▶ **Action item**
Although the entries contain pictures, your copy should hold only their exact text.

▶ **Supplied material**
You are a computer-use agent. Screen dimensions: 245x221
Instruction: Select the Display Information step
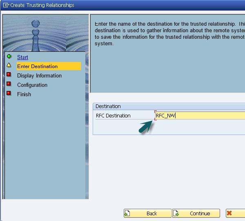tap(39, 75)
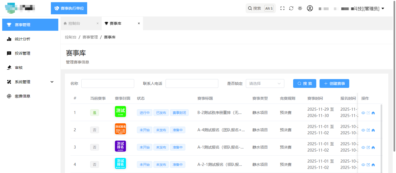396x173 pixels.
Task: View details via the eye icon on row 1
Action: pyautogui.click(x=363, y=113)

▶ **Solution for this problem**
You are a computer-use agent. Screen dimensions: 245x221
Instruction: Select the Display Information step
tap(39, 75)
396x173 pixels.
Task: View details via the eye icon on row 1
Action: pyautogui.click(x=363, y=113)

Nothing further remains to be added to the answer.